Archaeological sites aside, if the NPS designates those sites of Cermeno’s shipwreck, Francis Drake’s name will be identified on infinitum with the area by a bogus namesake, first designated by the surveyor George Davidson’s political bias/mandate to disallow the Hudson Bay Company’s claim on the Oregon Territory down to the 42° N. latitude finally settled in 1848 with the U.S claiming to the current 48° N. latitude. Francis Drake was never anywhere near his namesake bay.
More research, as you contend, would only be more looking for Drake abound Drakes Bay which you will never find. As they all have previously agreed, archaeologists, Dr. Robert Heizer, Dr. Clement Meighan, Dr. Aubrey Neasham and Dr. Adan F. Treganza only found Cermeno artifacts and that’s all that will ever be found.
You say as with any important topic in American history, we expect there to be scholarly debate. Drake left a survey on Neahkahnie Mountain, verified not once, but three separate times by professional anthropologist and civil engineers. Where are the NPS researchers in Nehalem Bay?
The NPS wants to protect 16 sites along Pt. Reyes that provide material evidence of early culture contact. A few nails and sherds of porcelain would not be considered substantial archaeological contact to designate a National Park in Oregon. Oregon has 40,000 documented prehistory sites, none of which are National Parks. You must be aware that we in Oregon have a 17th century Spanish galleon shipwreck and have collected over 2,200 sherds.
Of all of the theorized Francis Drake landing sites for the five weeks he spent on the Pacific coast in the summer of 1579, California or not, only Nehalem Bay, Oregon has received an endorsed by any professional organization; the Oregon Archaeological Society, Oregon’s oldest archaeological organization as well as the endorsement of Thomas Vaughan C.B.E., Oregon Historian Laureate and Executive Director of the Oregon Historical Society 1955-1989. It was reported in the December 2008 of Oregon Archaeological Society Screenings that, “HE (Garry Gitzen) HAS PRODUCED A MAGNIFICENT COMPILATION WHICH SHOULD BE IN EVERY IMPORTANT HISTORICAL LIBRARY and available to every serious student on this subject. Amateur or professional, he will have critics, but they will have a Herculean task to overcome the lucid arguments of this book (Francis Drake in Nehalem Bay 1579, Setting the Historical Record Straight)… IT HAS NO PARALLEL.” Thomas Vaughan, C.B.E. has said; “Due to Garry Gitzen’s Francis Drake in Nehalem Bay 1579, Setting the Historical Record Straight, I am now convinced that Francis Drake was in Nehalem Bay.”
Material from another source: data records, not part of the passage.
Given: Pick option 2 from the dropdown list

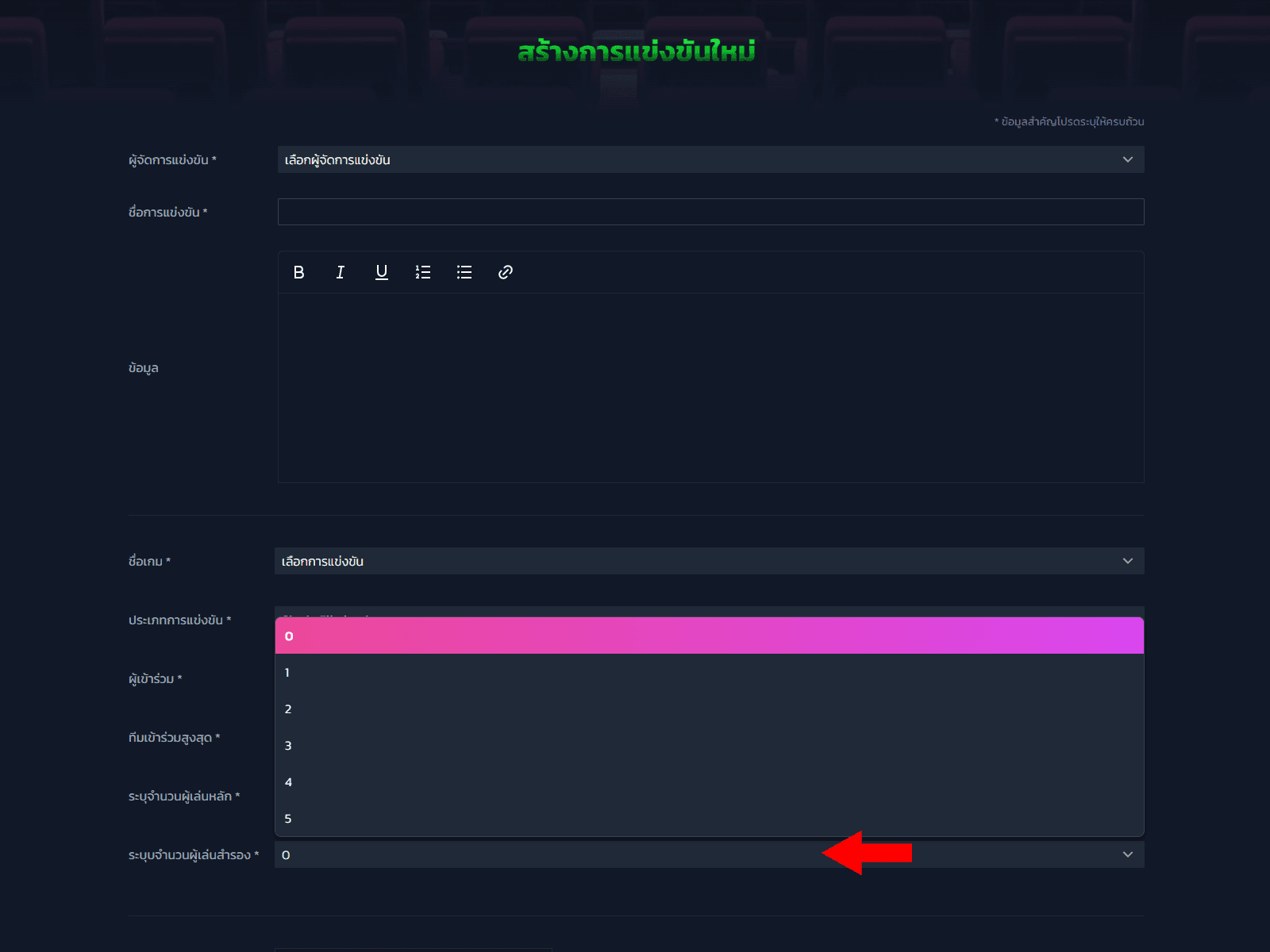Looking at the screenshot, I should point(709,708).
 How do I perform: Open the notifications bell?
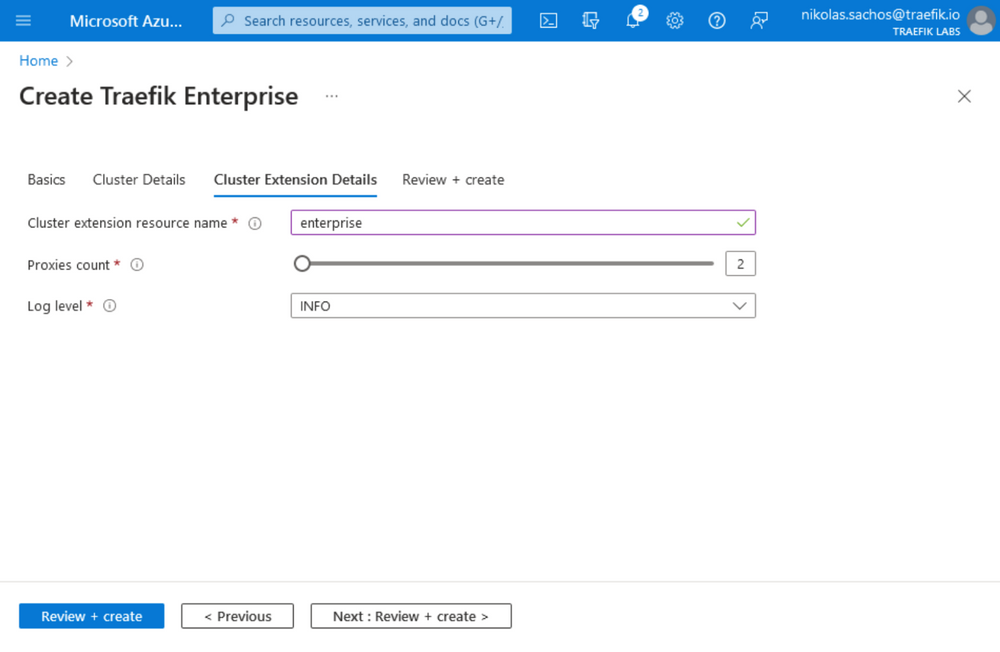(633, 20)
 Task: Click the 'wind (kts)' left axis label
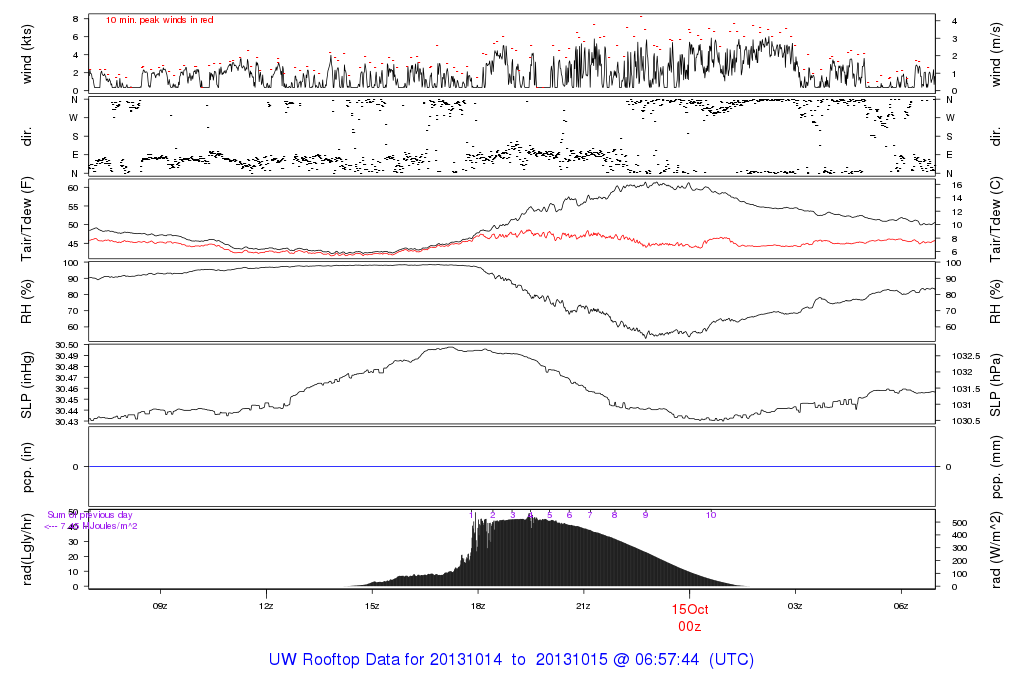[x=27, y=52]
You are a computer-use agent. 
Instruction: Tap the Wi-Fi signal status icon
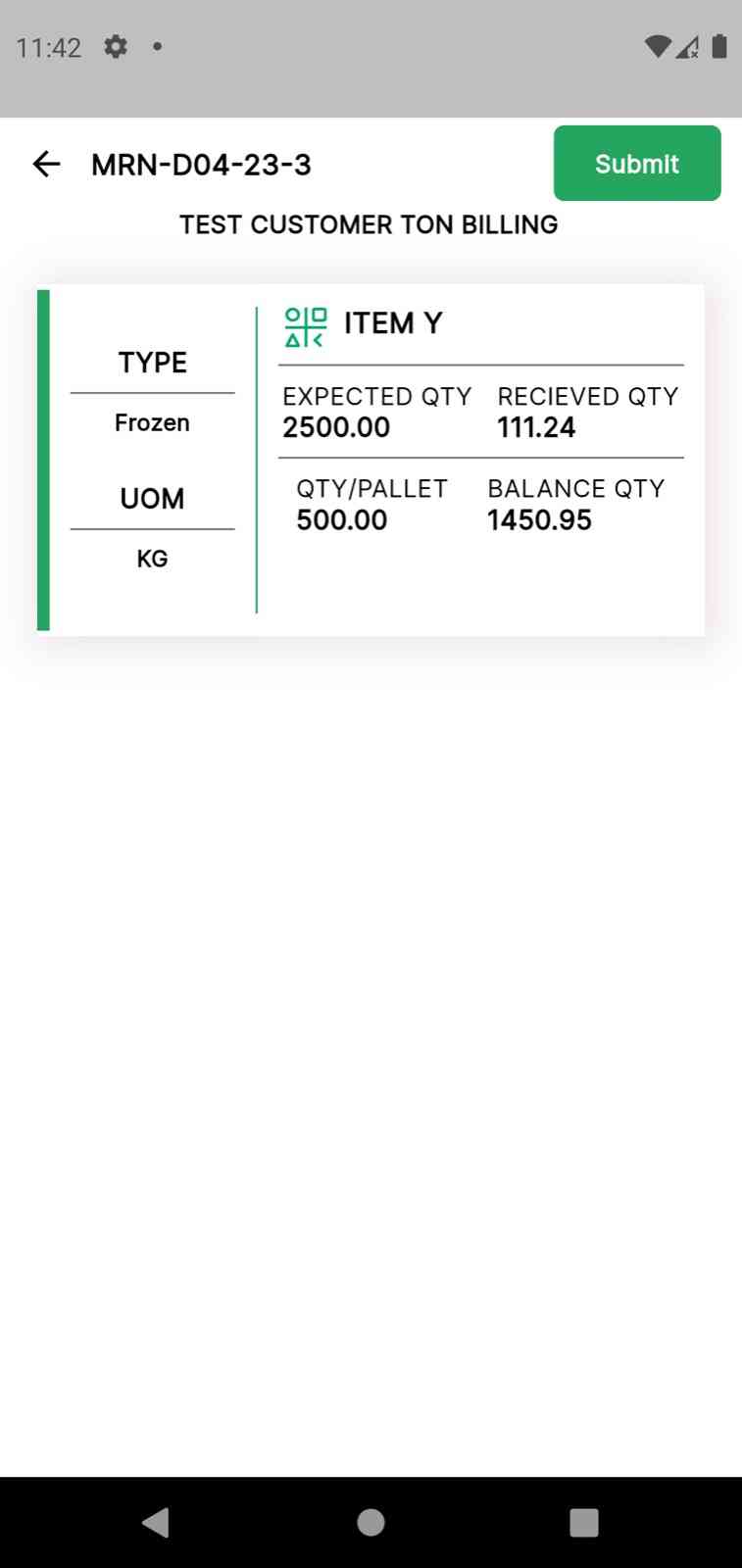(657, 46)
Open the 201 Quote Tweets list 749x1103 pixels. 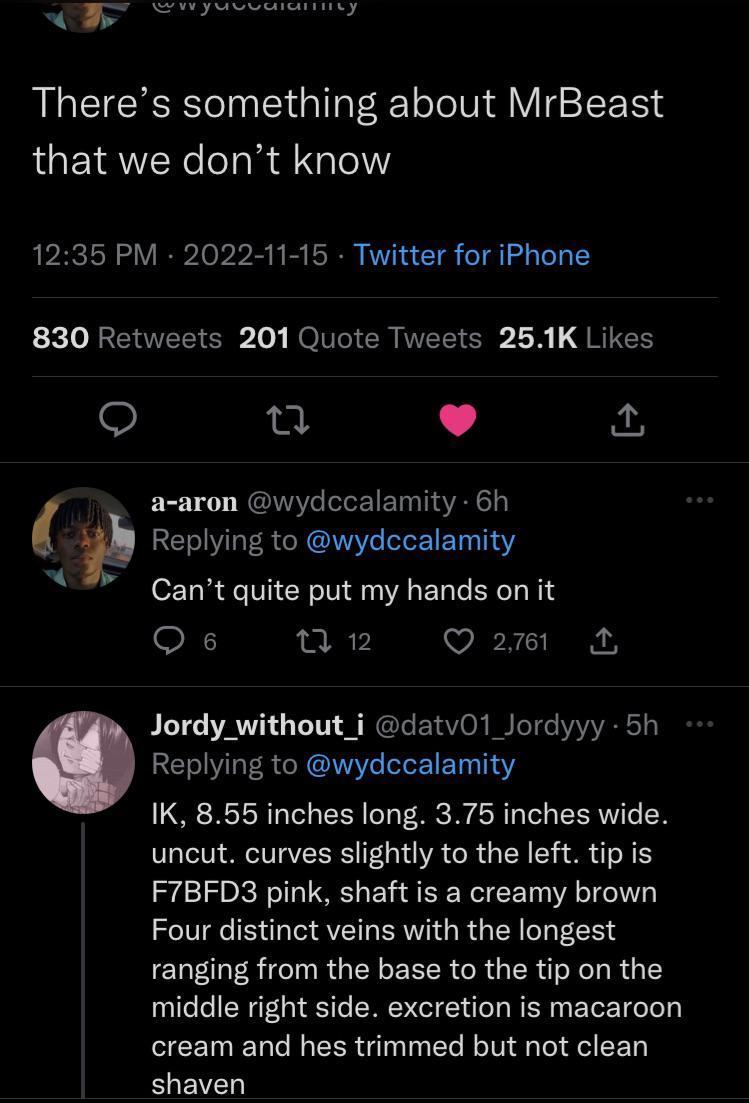coord(360,338)
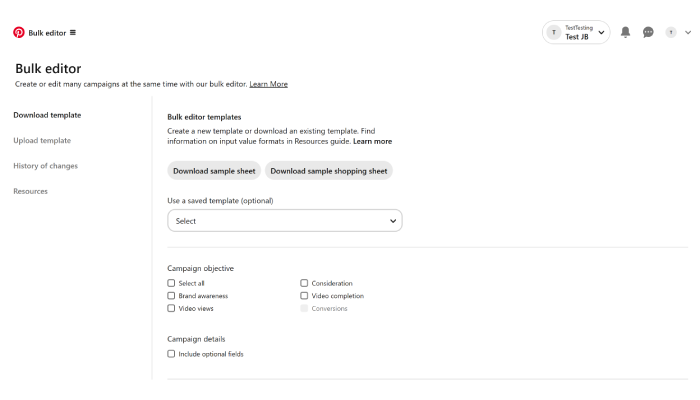The width and height of the screenshot is (700, 400).
Task: Open the messages chat bubble icon
Action: pos(648,32)
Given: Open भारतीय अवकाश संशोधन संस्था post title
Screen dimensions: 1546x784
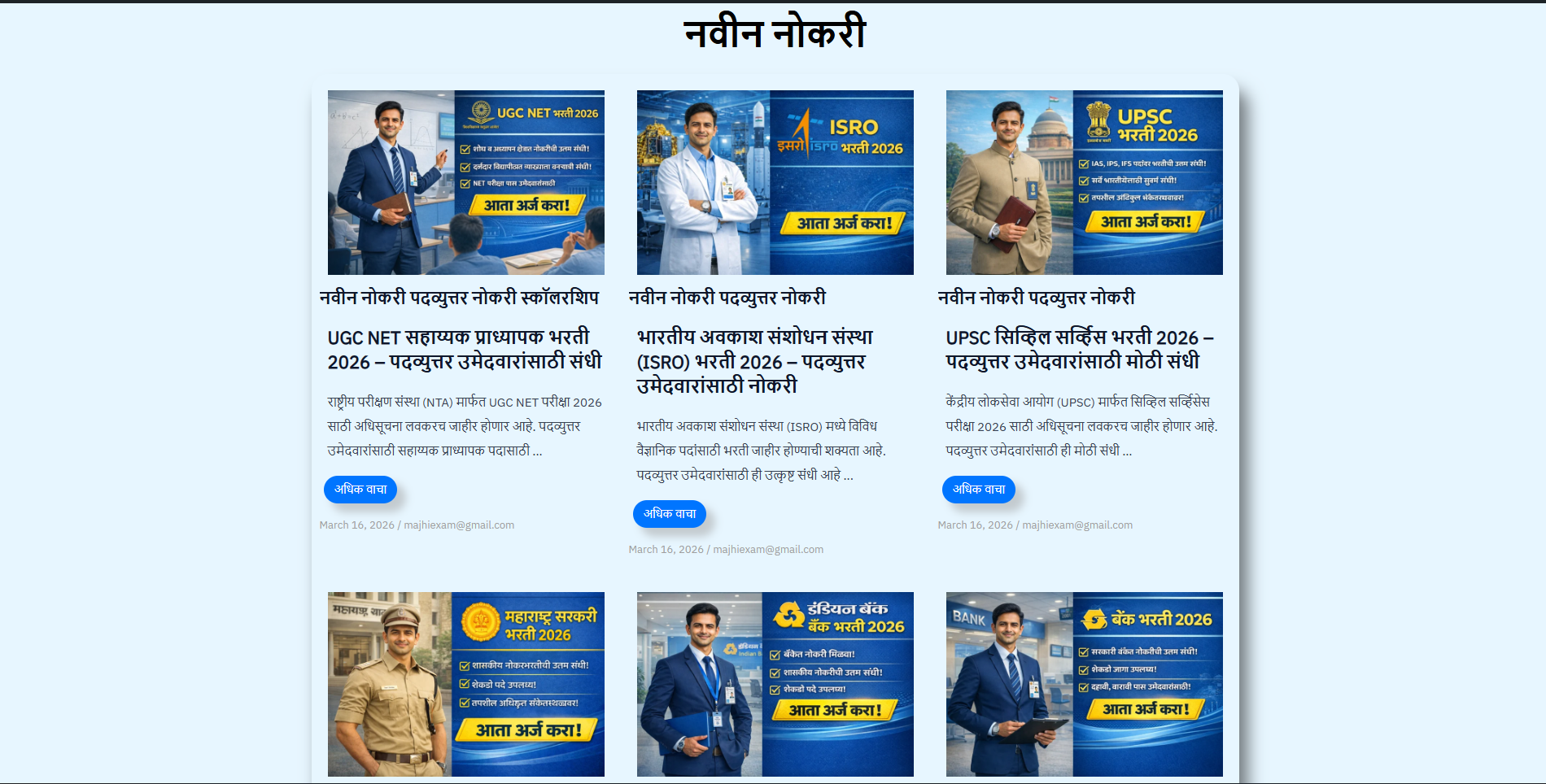Looking at the screenshot, I should pos(755,362).
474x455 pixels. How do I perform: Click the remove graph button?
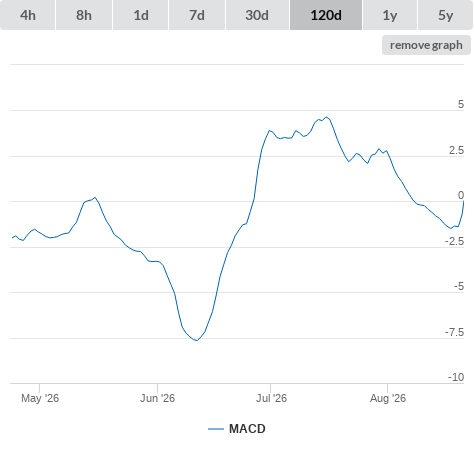pyautogui.click(x=426, y=45)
Whereas today, the primary California groups imply (with all due respect) so-called scholars have clearly decided that Drakes Bay was the landing site; while these same California groups failed on three separate occasions to gain an endorsement when they plead their cases before the California Historical Resources Commission during the 1970’s.
I would like to know who the peer reviewer scholars are both inside and outside the National Park Service and why wasn’t I consulted without my having to appear graveling by writing such letters as this to save Oregon’s history forever being stolen by having Francis Drake’s name connected with Pt. Reyes National Seashore.
The historically correct way to recognize Cermeno’s shipwreck is to rename the Pt. Reyes National Seashore to the Pt. Reyes National Seashore Cermeno Park and remove Francis Drake’s name altogether from all references with the area.
I write about history; neither do I make history nor should the NPS be in the business of increasing park attendance by designating falsified history.
Former NPS archaeologist Dr. Aubrey Neasham said; “To solve the questions surrounding the first English landfall in what Drake named “Nova Albion” – New England – Dr. Neasham suggested that Oregon also form a state commission and that possibly a national Drake commission be created.” (The World Newspaper, “Plaque records Drake’s Arago visit, by Charles Kocher, Coos Bay, August 6, 1977) I agree it is about time to have a truly national commission created to finally recognize Nehalem Bay as Francis Drake’s Pacific coast landfall.